### Exercises to complete
• a. According to the article on the Paul Samuelson memorial service, in what year did Samuelson arrive at MIT?
• b. In the article on the Paul Samuelson memorial service, what reason does Susan Hockfield give for calling Samuelson's transformation of his field "quintessentially MIT"?
• c. Carry on the article about the Paul Samuelson memorial service, starting after its last sentence.

### Source excerpt

-*-

Family members, friends and admirers gathered to pay tribute to Paul Samuelson during a memorial service on Saturday at MIT, where the legendary economist was recalled as a man of kindness, unyielding good humor and boundless intellectual curiosity.
Several hundred people attended the service in honor of Samuelson, a singular figure in 20th-century economics whose work reshaped the subject into a highly rigorous, mathematical discipline, and whose energy and renown quickly helped build one of the world’s leading economics departments after his arrival at MIT in 1940.
“He achieved that stature and transformed his field in a way that I think of as quintessentially MIT,” said MIT President Susan Hockfield at the service. “He entered a discipline that was largely descriptive and he used the tools of mathematics to make it rigorous, coherent, and predictive. In his commitment to both the research and teaching of economics, he embodied an MIT ideal.”
Moreover, as Hockfield noted, “His warmth, wit and humility shaped the collaborative culture that became the department’s signature.”

-*-

### Given information
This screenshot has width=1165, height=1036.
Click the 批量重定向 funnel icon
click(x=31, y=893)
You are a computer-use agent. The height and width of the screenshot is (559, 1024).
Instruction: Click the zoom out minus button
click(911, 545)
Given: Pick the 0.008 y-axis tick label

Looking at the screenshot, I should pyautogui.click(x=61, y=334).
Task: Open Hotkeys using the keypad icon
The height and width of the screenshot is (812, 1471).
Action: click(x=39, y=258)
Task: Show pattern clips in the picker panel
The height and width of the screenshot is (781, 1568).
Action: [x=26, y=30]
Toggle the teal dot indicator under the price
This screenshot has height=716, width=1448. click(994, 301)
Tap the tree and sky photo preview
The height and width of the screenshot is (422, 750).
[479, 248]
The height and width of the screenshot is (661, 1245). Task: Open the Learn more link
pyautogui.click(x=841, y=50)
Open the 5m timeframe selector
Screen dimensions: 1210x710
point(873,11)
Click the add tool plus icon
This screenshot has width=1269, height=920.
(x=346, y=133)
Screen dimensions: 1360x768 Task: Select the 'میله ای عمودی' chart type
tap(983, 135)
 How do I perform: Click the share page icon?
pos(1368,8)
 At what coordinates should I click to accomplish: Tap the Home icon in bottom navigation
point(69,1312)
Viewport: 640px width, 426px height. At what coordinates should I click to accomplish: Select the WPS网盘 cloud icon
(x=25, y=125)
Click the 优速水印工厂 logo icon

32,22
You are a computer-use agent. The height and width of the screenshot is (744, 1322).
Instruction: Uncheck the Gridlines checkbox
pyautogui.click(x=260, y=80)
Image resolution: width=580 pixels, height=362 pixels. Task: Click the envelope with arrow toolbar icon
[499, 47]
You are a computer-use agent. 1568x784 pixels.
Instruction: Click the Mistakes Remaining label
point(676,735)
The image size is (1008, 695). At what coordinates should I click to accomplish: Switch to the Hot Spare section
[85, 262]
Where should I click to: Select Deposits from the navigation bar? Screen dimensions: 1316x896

-*-

### Expected responses
• a. He arrived at MIT in 1940.

• b. Samuelson entered a discipline that was largely descriptive. He used the tools of mathematics to make it rigorous, coherent, and predictive. His commitment to both the research and the teaching of economics embodied an MIT ideal.

• c.
Samuelson died in December, at the age of 94. His PhD thesis, published as Foundations of Economic Analysis, became a transformative work, while his book Economics, first published in 1948, is the best-selling textbook of all time in the field. In 1947, Samuelson was awarded the first-ever John Bates Clark Medal by the American Economic Association, now given annually to the best economist under the age of 40; in 1970, he was awarded the second-ever Nobel Prize in economics.
Robert Solow: ‘We all had an office next to Paul’
Samuelson’s great friend and colleague, Robert Solow, served as master of ceremonies for the event, and shared a variety of reflections. For nearly 60 years, Solow occupied an office next door to Samuelson’s, engendering decades of intellectual collaboration and bonhomie.
“We talked about what was happening in economics, the economy, what was happening at home,” said Solow. And yet, he said, Samuelson’s sociability was such that “in a sense, we all had an office next to Paul.” Samuelson, he noted, would say that “you could argue whether MIT was the best economics department in the world, but there could be no doubt it was the happiest department in the world.”
A principal reason for that, Solow said, is that Samuelson insisted on being treated as just one member of the faculty among equals. “Nobody was pulling rank” at MIT, said Solow, himself a Nobel laureate. “You would have needed an impossible amount of chutzpah to act like a prima donna if Paul Samuelson were your colleague, and he was clearly not acting like a prima donna.”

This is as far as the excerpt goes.